There’s only one platonic solid that fulfills this condition, and it’s the cube
After composing a mathematical model, the team measured a wide variety of rocks, hundreds that they collected specifically for this study and thousands that were previously measured. The measurements were generally a good fit to the cubic average, no matter whether the rocks had natural weathering or if they had been dynamited out by humans. There were some special exceptions, but these were generally rarer and still encompassed by the team’s mathematical conception of fragmentation – Giant’s Causeway in Northern Ireland is one example.
Jerolmack explained: “The world is a messy place. Nine times out of 10, if a rock gets pulled apart or squeezed or sheared – and usually these forces are happening together – you end up with fragments which are, on average, cubic shapes. It’s only if you have a very special stress condition that you get something else. The earth just doesn’t do this often.” For the team, these findings are important on both a terrestrial and extra-terrestrial basis – the same principles apply to geological processes around the solar system, as ice and rocks frequently smash together. The researchers also explored fragmentation in two dimensions (or thin surfaces that function as such, including the earth’s crust). These fragments are equally likely to produce a rectangle or a hexagon, and these findings support the idea that the crust’s fragmentation pattern results from plate tectonics. This is hugely important, as it could help predict phenomenon such as rock fall hazards and the location of fluid flows.

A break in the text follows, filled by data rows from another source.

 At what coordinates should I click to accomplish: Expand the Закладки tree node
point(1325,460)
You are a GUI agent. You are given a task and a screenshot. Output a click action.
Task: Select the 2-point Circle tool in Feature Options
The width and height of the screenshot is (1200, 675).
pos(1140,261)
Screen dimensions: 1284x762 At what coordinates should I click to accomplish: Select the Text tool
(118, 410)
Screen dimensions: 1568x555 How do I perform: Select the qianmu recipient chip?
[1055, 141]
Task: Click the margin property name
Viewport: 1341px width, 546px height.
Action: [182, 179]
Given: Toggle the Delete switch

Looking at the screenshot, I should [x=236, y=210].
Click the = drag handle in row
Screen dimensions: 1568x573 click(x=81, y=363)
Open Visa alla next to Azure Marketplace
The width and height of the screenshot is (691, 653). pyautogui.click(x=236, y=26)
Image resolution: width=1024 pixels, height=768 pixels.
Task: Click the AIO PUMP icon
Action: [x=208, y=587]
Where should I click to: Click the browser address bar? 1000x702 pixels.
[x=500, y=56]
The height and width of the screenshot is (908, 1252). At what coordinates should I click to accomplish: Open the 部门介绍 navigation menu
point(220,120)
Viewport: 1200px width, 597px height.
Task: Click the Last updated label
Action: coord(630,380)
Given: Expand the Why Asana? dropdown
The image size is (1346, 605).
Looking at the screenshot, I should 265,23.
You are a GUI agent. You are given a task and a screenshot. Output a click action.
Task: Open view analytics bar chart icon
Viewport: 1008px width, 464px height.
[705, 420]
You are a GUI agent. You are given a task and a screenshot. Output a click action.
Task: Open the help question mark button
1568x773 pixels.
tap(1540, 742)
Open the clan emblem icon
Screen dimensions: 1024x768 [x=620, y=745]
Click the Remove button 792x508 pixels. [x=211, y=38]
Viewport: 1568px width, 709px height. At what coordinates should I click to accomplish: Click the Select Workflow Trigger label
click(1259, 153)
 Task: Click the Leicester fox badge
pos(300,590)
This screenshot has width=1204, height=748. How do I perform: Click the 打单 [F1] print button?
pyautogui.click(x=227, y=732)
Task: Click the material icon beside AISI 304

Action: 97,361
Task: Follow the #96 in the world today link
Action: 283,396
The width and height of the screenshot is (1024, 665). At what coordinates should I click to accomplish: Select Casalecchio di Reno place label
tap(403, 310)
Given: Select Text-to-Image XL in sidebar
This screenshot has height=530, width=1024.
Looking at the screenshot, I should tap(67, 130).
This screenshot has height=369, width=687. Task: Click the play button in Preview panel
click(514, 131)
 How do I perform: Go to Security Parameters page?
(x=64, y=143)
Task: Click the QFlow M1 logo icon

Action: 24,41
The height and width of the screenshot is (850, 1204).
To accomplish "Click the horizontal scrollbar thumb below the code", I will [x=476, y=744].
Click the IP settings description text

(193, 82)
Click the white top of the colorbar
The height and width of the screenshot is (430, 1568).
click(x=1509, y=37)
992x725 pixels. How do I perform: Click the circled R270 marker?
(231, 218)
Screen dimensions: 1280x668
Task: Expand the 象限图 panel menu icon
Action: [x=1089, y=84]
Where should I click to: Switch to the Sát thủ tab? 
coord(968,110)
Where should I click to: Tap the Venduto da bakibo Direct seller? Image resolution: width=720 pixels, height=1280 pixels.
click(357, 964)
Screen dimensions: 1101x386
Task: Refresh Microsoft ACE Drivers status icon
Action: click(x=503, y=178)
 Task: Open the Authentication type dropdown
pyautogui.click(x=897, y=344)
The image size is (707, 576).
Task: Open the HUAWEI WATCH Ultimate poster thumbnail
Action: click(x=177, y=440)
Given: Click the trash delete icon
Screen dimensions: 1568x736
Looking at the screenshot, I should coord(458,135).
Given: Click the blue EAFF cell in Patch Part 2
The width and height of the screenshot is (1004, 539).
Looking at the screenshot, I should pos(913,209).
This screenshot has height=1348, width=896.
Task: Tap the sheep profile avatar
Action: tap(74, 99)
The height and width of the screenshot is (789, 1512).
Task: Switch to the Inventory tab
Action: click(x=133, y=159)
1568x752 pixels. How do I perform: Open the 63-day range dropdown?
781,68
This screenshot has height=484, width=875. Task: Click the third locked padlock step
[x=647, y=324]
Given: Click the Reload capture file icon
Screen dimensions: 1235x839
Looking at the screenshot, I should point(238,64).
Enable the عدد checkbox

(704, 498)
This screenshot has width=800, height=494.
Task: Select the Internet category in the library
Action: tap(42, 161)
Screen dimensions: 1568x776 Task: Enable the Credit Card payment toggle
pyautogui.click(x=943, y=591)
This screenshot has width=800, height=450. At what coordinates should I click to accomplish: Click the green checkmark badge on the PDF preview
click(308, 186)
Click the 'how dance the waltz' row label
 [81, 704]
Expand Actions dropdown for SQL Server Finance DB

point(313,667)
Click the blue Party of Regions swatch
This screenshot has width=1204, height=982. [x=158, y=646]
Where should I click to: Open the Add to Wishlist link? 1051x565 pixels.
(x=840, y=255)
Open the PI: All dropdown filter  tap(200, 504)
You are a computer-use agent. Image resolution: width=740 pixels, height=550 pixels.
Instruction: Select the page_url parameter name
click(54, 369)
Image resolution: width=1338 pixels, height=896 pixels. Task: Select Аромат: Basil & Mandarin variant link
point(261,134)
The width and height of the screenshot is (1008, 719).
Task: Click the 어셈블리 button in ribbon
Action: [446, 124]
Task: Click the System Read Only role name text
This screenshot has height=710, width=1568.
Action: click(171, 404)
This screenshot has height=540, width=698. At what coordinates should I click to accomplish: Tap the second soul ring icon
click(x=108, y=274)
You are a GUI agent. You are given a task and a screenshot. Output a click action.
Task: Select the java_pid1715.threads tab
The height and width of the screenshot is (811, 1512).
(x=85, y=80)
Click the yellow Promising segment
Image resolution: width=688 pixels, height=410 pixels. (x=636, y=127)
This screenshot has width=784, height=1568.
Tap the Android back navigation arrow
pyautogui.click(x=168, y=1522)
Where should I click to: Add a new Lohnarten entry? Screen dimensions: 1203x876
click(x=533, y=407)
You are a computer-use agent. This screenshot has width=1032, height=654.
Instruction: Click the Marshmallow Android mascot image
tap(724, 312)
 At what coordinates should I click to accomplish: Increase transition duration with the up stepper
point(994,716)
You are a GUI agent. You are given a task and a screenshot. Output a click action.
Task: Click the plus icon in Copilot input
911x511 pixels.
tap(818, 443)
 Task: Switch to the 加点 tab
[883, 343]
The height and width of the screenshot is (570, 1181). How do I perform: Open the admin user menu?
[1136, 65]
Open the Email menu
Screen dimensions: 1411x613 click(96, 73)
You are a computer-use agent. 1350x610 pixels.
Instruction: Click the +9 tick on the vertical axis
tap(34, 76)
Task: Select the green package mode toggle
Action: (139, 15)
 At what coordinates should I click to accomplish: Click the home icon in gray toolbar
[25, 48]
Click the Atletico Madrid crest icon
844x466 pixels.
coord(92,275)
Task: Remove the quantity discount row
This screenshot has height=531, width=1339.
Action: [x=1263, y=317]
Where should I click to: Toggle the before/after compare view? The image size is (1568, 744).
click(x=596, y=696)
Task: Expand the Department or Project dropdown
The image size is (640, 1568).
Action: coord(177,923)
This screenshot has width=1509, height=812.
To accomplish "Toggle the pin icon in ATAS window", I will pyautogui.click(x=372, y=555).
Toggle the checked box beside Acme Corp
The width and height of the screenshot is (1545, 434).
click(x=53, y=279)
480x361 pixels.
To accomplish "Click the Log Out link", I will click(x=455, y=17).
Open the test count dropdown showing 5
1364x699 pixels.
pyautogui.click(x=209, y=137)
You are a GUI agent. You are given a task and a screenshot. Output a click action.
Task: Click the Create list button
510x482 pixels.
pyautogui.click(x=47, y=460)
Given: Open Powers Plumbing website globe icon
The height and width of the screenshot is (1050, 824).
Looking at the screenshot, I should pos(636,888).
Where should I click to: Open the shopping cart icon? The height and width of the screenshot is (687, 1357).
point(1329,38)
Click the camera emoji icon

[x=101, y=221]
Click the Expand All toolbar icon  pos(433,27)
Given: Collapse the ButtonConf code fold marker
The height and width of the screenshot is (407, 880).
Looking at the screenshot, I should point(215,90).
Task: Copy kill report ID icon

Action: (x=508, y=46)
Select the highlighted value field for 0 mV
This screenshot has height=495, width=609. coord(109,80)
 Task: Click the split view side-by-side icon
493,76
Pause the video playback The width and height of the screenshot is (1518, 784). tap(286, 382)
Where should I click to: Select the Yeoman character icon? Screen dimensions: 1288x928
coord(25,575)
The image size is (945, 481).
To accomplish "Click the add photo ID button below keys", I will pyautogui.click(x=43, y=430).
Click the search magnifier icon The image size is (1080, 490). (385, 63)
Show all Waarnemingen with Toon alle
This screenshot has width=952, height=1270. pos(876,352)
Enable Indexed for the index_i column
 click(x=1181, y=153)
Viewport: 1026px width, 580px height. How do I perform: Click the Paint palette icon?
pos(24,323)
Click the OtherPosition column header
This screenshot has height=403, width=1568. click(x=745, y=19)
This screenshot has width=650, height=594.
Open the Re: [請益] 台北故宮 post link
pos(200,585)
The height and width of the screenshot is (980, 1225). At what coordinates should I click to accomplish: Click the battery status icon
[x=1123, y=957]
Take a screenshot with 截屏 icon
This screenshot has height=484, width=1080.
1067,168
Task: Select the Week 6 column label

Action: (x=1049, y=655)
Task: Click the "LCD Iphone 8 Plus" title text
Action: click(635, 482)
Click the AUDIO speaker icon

As Jerolmack explains, uniting this contemporary science and maths with a millennia-old prediction has been hugely satisfying. He said: “When you pick up a rock in nature, it’s not a perfect cube, but each one is a kind of statistical shadow of a cube. It calls to mind Plato’s allegory of the cave. He posited an idealised form that was essential for understanding the universe, but all we see are distorted shadows of that perfect form.”